Some undefined space of time later, someone wearing a black motorcycle helmet and army fatigues tromps through the ever-same woods and kills men (who are supposed to be the same workers, but aren't always) and - if need be - their girlfriends with a nail gun and/or terrible serial killer smack talk.
For some reason the nail gunner really likes to kill his or her victims in the patch of woods of a certain old lady Bailey. A highly bearded cop and a jeans-obsessed doctor try to crack the complicated case before the audience falls asleep with no chance of ever waking up again.
I would have liked to begin this write-up with something like "films with the word massacre in their title never let you down", but unfortunately Nail Gun Massacre did let me down.
Not that I don't appreciate some of the film's many dubious virtues.
I approve of its nicely grainy film stock that reminds me of backwoods filmmaking perpetrated ten years before Nail Gun Massacre.
I respect director Terry Long's insistence on hiding parts of the dialogue behind traffic noises and the whirring of his camera - I suppose looping would either have been too inauthentic or costly, possibly both. Going by the dialogue I was able to parse, I don't feel the need to understand all of it, especially since the painful punning of our killer is looped and therefore all too audible.
I have also learned a few important things from the film: a) construction workers are evil b) getting a nail gun nail nailed trough one's hand is lethal c) fashion is a bitch.
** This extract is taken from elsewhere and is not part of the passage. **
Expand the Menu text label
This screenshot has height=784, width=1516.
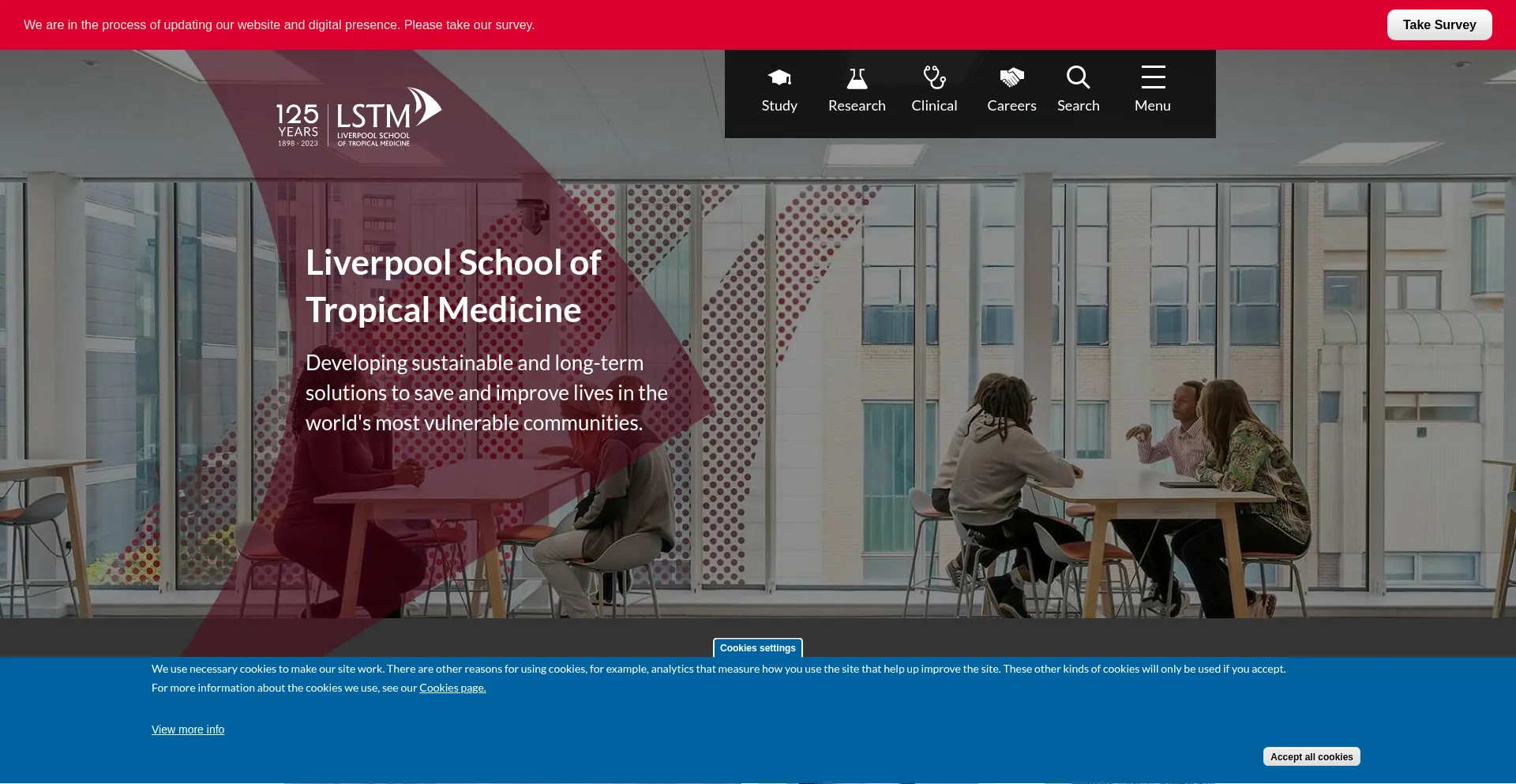tap(1153, 106)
All these wonderful features notwithstanding, I would recommend Nail Gun Massacre only to the hardened friend of cult cinema, the sort of person who reads the film's title and then still feels the need to watch the damn thing.
Of course, this wouldn't be the first time I gave such a warning to a film I loved, yet I can't pretend to love, like or sacrifice goats to Nail Gun Massacre. It's just too monotonous a film even for my tastes. The film consists only of pointless scenes to set-up the victims, then the kill, then the next victim set-up, possibly one even more pointless cop scene, the next kill, and so on and so forth for the full running time, which would probably be outweighed by the siren song of technical ineptitude and stupidity if the film was only 40 minutes long, instead of the nearly 90 it's padded out to. Frankly, it's slow and boring enough to test even my patience, and I'm the kind of guy who usually likes boring films.
I'm wondering if a less boring murder weapon would have saved the film. On first contact, a nail gun wielding slasher does sound intriguing, but there's a good reason why most slasher movies tend to mix up their murder methods a bit - to avoid repetition and the boredom it brings with it.
2 comments:
a) construction workers are evil b) getting a nail gun nail nailed trough one's hand is lethal c) fashion is a bitch.
See, now I know and I don't have to sit through the movie. Thank you; this is why I keep coming back!
You're welcome. This is a service-oriented blog after all.